> **Required work**:
**A.** Answer these questions from the hand lens passage:
(i) What price range does it give for a 10x hand lens?
(ii) What field of vision does the economic doublet provide?
(iii) How many layers of glass does the triplet lens use?
**B.** Decide whether each statement agrees with the hand lens passage. Answer yes or no, and quote the words that decide it.
(i) The achromatic doublet joins a flint glass lens to a crown glass lens.
(ii) Spectacles should be worn when using the hand lens.
(iii) A triplet has a flat field.

> **Provided passage**:
****************

The quality of a 10x hand lens is usually dependant on price, which can vary from A $10 to $320 depending on its type, source, manufacturer and country of origin. There are three main lens combinations that govern the quality of the lens: the plano-convex doublet, the achromatic doublet, and the compound triplet. Each has its advantages and disadvantages.
The first type, the economic doublet has two simple crown glass lenses facing each other at approximately two thirds of their focal length. This combination of lenses provides a 40 percent field of vision that is in reasonable focus and has a relatively flat field. When observing a sheet of squared paper with the doublet, an image appears. This is suitable for rough investigation of stones, but when serious images of a flat facet are required, it leaves a lot to be desired……as straight lines are curved, only the center is in focus as the observed field is curved through a doublet. The colors red and blue are not in focus with green. The advantage for the doublet is economy. A lot of detail can be gathered for a small outlay of dollars with a doublet. Chromatic aberration is usually not a great influence with gemstones as only highlights are refracted in to the differing points of color focus that produce color fringing. Most gemstone observations are in gemstones of one color or colorless gemstones.
Increased color resolution is achieved with a flint glass lens cemented to the inside a double sided convex crown glass lens forming an achromatic compound lens that corrects for the chromatic aberrations that defocus colors in a lens system. This second type of lens system produces straight lines over most of the field of view. An achromatic doublet is a very good, yet still economic 10x system of lenses.
The third lens type, the triplet lens, is a solid system of glass lenses using three layers of glass cemented together forming an aplanatic (in a plane) triplet. The image of a flat plane forms as a plane at the point of focus. This is the best system for hand lenses, when correctly designed and used under normal observation. A triplet has minimal spherical and chromatic aberration and a flat field.
When purchasing a hand lens, buy one that is better than you initially need. If you buy the best triplet lens, use it to your advantage. That s what the whole project should be about. You have to achieve quality observation. There is little advantage in using a quality lens without good lighting and knowledge of how to use both.
When using the hand lens there are several basic rules, and many techniques to develop:
- Spectacles should not be worn unless severe optical defects are present within eyes.
- Choose a good quality light source, with a very narrow beam of high intensity light directed on to your work area and not spilling light towards your eye or the background.
- Work over a soft white cloth that allows easy pick up of gemstones with tweezers. This soft cloth also prevents dropped gemstones from bouncing off the work area on to the floor.
- Clean the sample free from dust and grease (fingerprints) with a lint free cloth. A quality glasses cleaning cloth is suitable.
- Always pick up gemstones with tweezers after cleaning.

****************

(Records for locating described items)
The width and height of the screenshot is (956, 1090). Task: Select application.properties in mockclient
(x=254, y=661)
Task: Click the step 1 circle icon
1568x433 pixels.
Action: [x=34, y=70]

****************

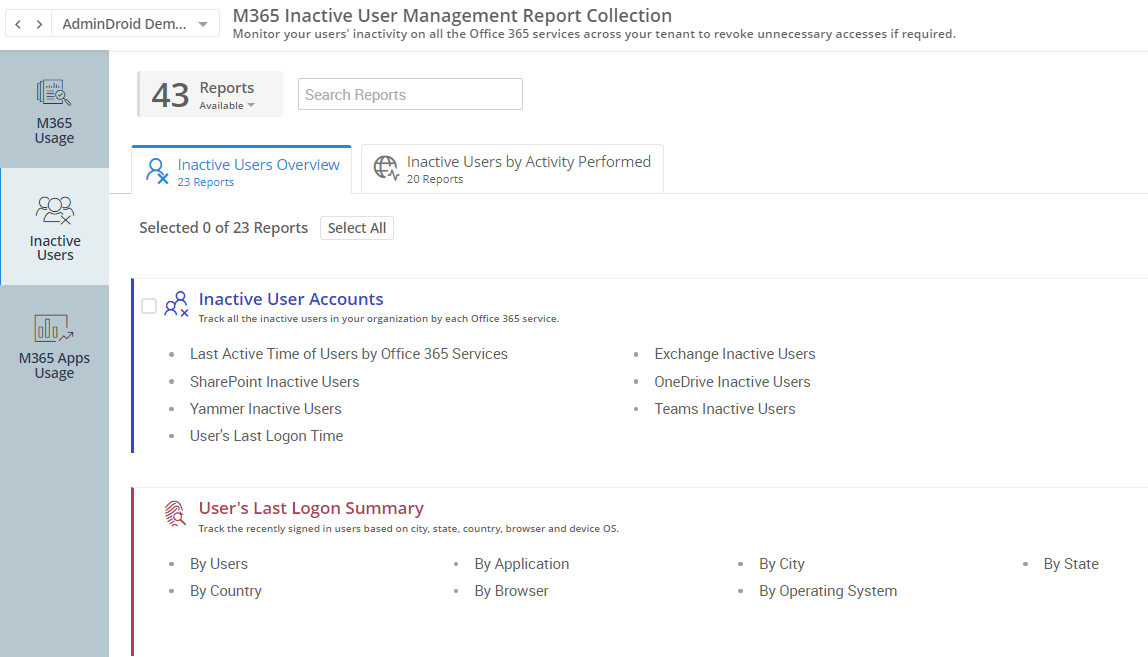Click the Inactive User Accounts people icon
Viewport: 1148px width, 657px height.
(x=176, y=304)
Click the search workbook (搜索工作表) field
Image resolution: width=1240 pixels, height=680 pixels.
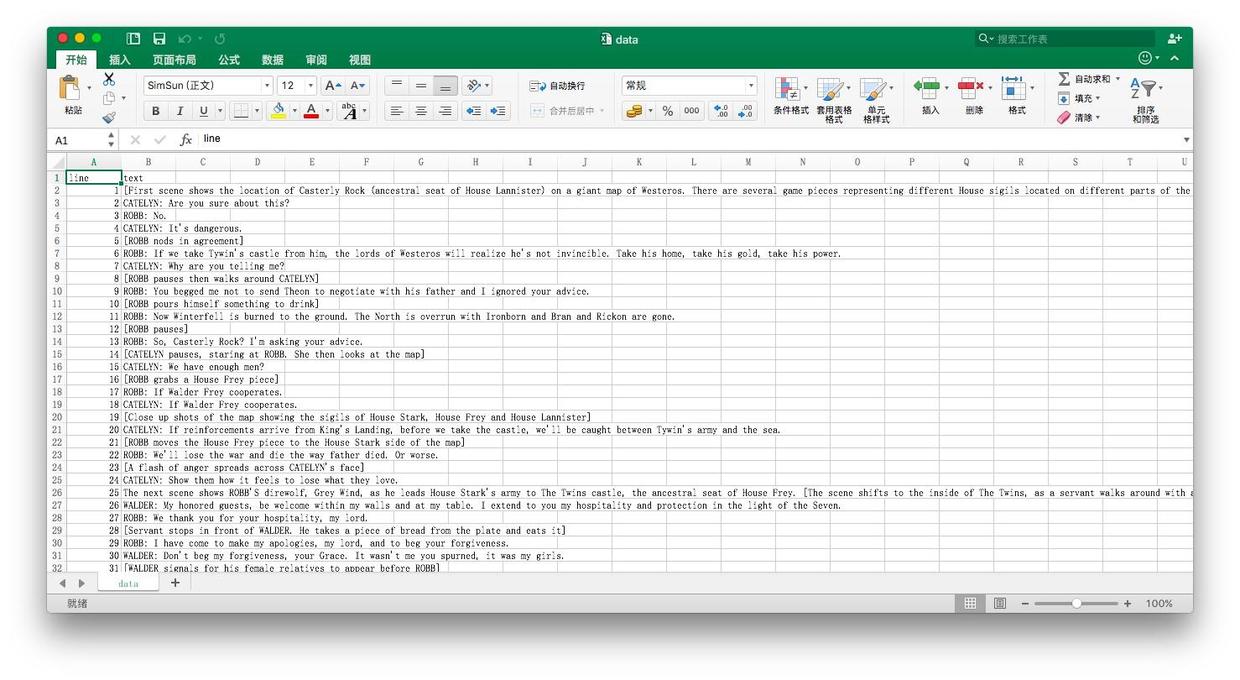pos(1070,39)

****************

> **Results by task**:
**A.**
(i) A $10 to $320
(ii) A 40 percent field of vision
(iii) Three

**B.**
(i) Yes: "a flint glass lens cemented to the inside a double sided convex crown glass lens"
(ii) No: "Spectacles should not be worn unless severe optical defects are present within eyes."
(iii) Yes: "A triplet has minimal spherical and chromatic aberration and a flat field."